Work request:
Lines in the listing under this task are to be copied exactly.

::: Supplied data :::

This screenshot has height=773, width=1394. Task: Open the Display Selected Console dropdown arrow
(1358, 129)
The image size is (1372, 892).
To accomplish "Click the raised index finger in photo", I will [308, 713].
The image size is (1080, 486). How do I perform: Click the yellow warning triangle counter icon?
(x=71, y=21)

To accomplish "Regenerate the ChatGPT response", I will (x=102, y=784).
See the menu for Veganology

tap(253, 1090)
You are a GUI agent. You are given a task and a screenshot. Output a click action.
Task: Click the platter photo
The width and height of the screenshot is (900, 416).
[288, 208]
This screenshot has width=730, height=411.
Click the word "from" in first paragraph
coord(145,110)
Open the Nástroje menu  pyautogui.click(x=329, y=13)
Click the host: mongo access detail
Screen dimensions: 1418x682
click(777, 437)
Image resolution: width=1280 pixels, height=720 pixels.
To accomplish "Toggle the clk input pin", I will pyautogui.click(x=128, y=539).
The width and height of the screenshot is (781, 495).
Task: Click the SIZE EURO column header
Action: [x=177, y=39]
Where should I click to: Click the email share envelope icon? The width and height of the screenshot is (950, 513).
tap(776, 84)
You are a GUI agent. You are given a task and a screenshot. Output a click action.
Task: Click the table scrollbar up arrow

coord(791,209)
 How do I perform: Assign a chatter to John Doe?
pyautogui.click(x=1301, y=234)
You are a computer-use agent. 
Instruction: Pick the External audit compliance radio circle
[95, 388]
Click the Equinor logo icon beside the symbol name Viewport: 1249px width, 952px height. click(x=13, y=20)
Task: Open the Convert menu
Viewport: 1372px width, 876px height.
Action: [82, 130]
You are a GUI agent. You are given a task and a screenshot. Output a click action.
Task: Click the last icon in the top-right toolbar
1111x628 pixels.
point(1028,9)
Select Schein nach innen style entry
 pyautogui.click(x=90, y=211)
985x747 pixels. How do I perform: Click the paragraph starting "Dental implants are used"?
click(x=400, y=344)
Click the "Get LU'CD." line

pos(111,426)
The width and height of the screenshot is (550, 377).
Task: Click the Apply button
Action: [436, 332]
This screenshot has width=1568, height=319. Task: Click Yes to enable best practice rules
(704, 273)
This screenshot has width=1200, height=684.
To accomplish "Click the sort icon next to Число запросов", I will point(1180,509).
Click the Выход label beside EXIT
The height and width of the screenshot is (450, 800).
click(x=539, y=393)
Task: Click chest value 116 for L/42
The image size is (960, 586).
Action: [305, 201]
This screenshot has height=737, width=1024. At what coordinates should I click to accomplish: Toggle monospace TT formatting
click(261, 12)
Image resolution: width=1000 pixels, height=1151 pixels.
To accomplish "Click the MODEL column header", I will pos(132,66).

:::

Finished exercise:
This screenshot has height=773, width=1394. Task: Open the Display Selected Console dropdown arrow
(1358, 129)
The image size is (1372, 892).
To accomplish "Click the raised index finger in photo", I will [308, 713].
The image size is (1080, 486). How do I perform: Click the yellow warning triangle counter icon?
(x=71, y=21)

To accomplish "Regenerate the ChatGPT response", I will (x=102, y=784).
See the menu for Veganology

tap(253, 1090)
You are a GUI agent. You are given a task and a screenshot. Output a click action.
Task: Click the platter photo
The width and height of the screenshot is (900, 416).
[288, 208]
This screenshot has width=730, height=411.
Click the word "from" in first paragraph
coord(145,110)
Open the Nástroje menu  pyautogui.click(x=329, y=13)
Click the host: mongo access detail
Screen dimensions: 1418x682
click(777, 437)
Image resolution: width=1280 pixels, height=720 pixels.
To accomplish "Toggle the clk input pin", I will pyautogui.click(x=128, y=539).
The width and height of the screenshot is (781, 495).
Task: Click the SIZE EURO column header
Action: [x=177, y=39]
Where should I click to: Click the email share envelope icon? The width and height of the screenshot is (950, 513).
tap(776, 84)
You are a GUI agent. You are given a task and a screenshot. Output a click action.
Task: Click the table scrollbar up arrow

coord(791,209)
 How do I perform: Assign a chatter to John Doe?
pyautogui.click(x=1301, y=234)
You are a computer-use agent. 
Instruction: Pick the External audit compliance radio circle
[95, 388]
Click the Equinor logo icon beside the symbol name Viewport: 1249px width, 952px height. click(x=13, y=20)
Task: Open the Convert menu
Viewport: 1372px width, 876px height.
Action: [82, 130]
You are a GUI agent. You are given a task and a screenshot. Output a click action.
Task: Click the last icon in the top-right toolbar
1111x628 pixels.
point(1028,9)
Select Schein nach innen style entry
 pyautogui.click(x=90, y=211)
985x747 pixels. How do I perform: Click the paragraph starting "Dental implants are used"?
click(x=400, y=344)
Click the "Get LU'CD." line

pos(111,426)
The width and height of the screenshot is (550, 377).
Task: Click the Apply button
Action: [436, 332]
This screenshot has width=1568, height=319. Task: Click Yes to enable best practice rules
(704, 273)
This screenshot has width=1200, height=684.
To accomplish "Click the sort icon next to Число запросов", I will point(1180,509).
Click the Выход label beside EXIT
The height and width of the screenshot is (450, 800).
click(x=539, y=393)
Task: Click chest value 116 for L/42
The image size is (960, 586).
Action: [305, 201]
This screenshot has height=737, width=1024. At what coordinates should I click to accomplish: Toggle monospace TT formatting
click(261, 12)
Image resolution: width=1000 pixels, height=1151 pixels.
To accomplish "Click the MODEL column header", I will pos(132,66).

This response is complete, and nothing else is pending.